[Extracted data entries]
::::::

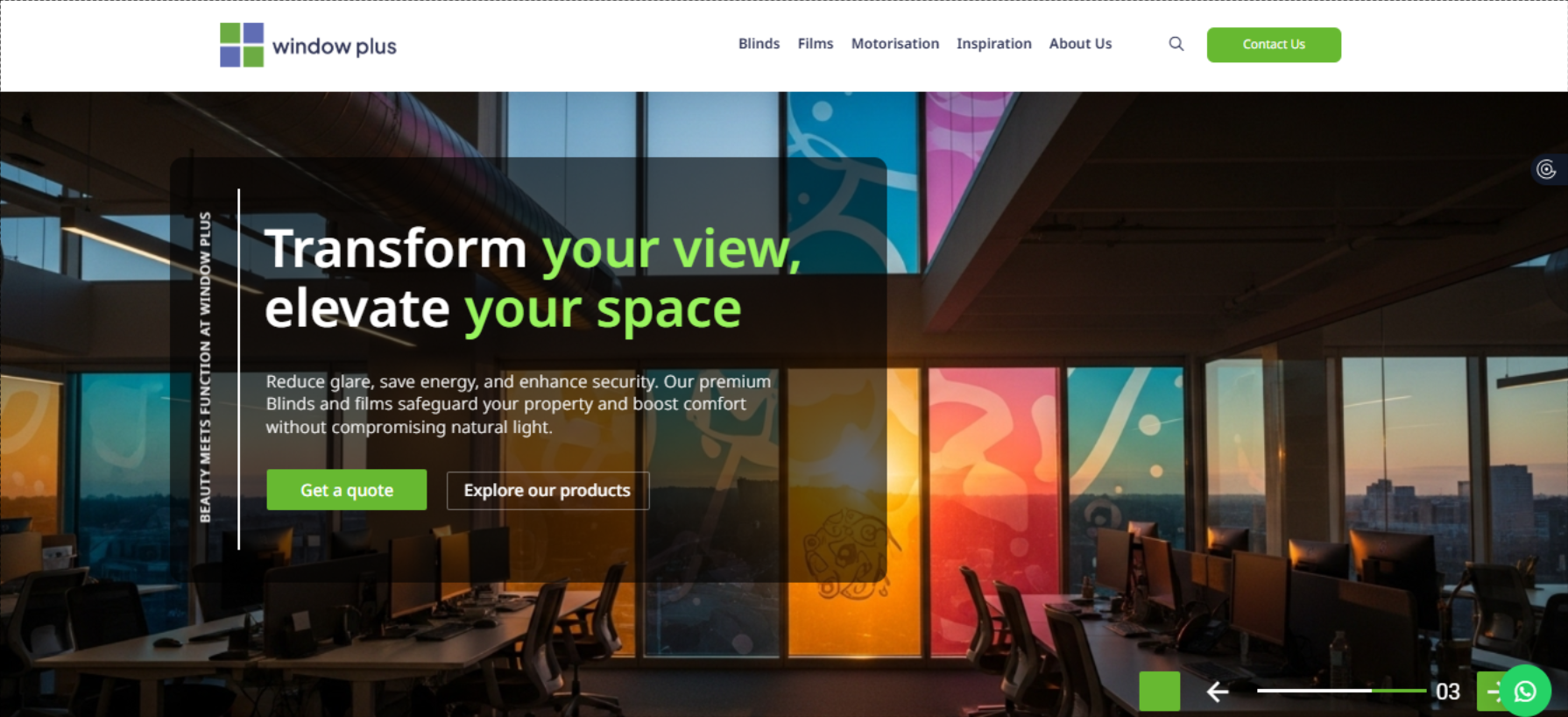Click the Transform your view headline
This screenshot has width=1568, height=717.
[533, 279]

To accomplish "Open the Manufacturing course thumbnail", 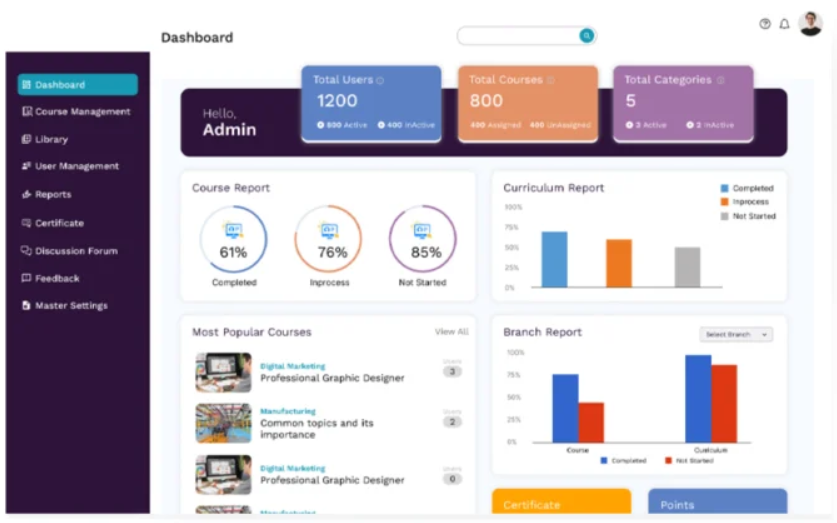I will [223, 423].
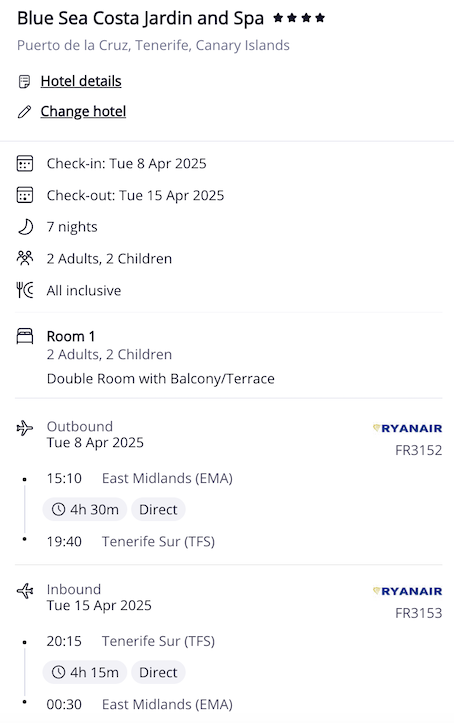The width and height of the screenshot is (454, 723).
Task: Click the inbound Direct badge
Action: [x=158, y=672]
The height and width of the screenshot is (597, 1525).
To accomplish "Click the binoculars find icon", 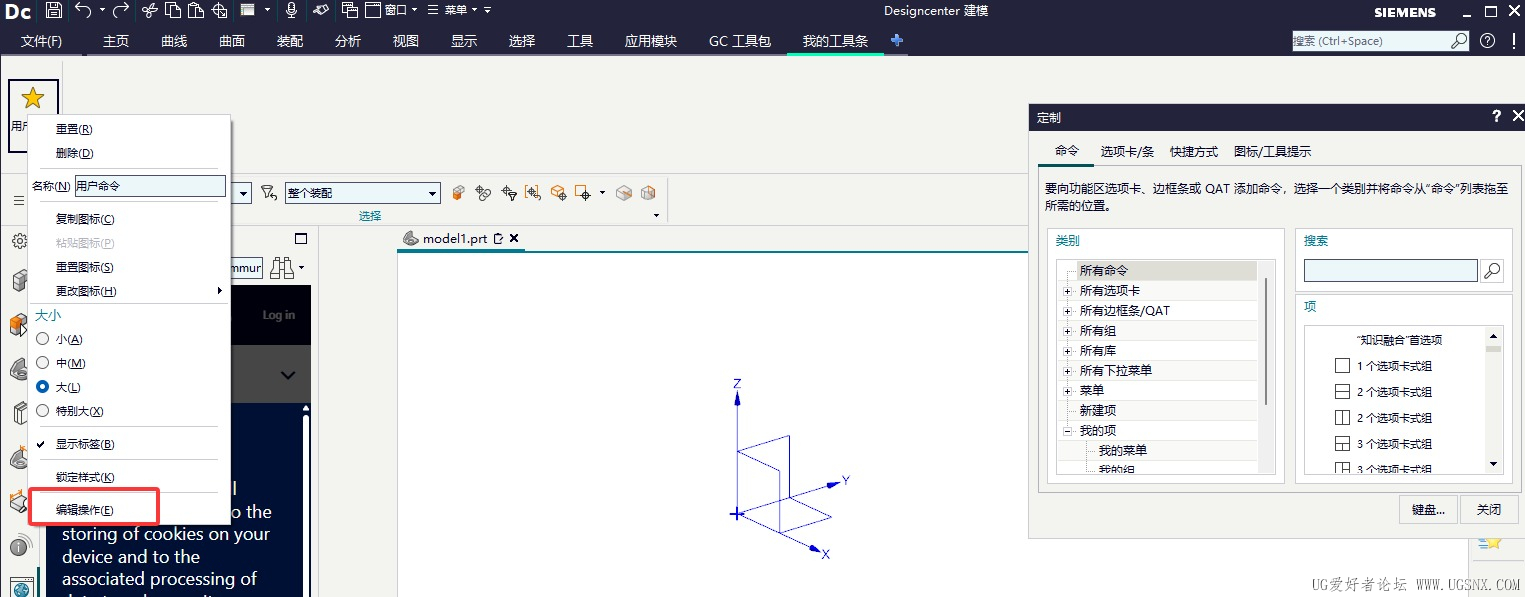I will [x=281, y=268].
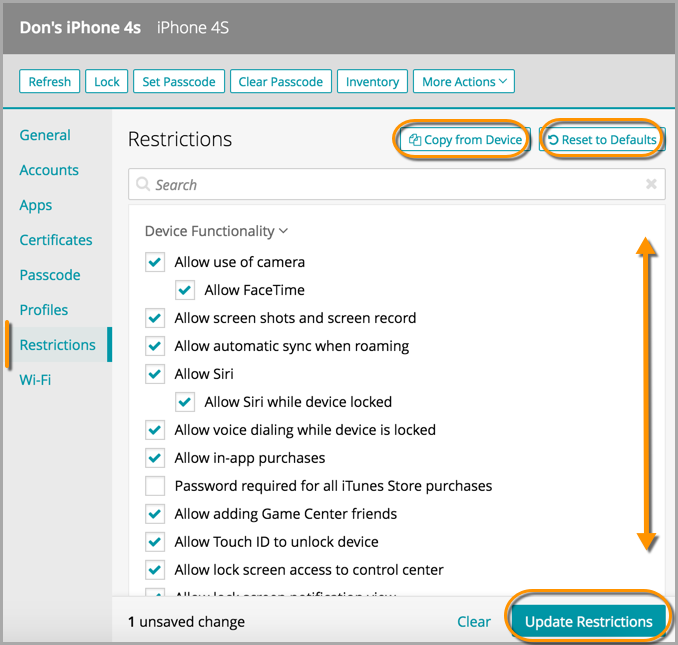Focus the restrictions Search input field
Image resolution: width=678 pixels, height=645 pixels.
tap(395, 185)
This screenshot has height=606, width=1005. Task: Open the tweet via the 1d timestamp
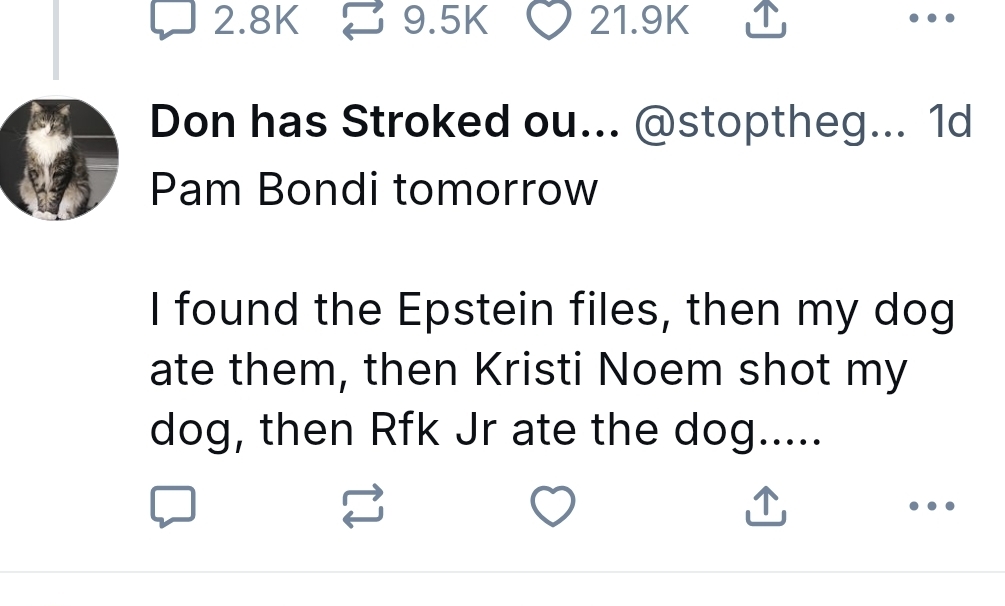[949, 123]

::::::

§ **WORK TASK**
Leave out the pictures, and extract exactly the lines from the one with "This screenshot has height=606, width=1005." through the end of the records, both ends included.

§ **REPLY**
This screenshot has height=606, width=1005. Task: Open the tweet via the 1d timestamp
[949, 123]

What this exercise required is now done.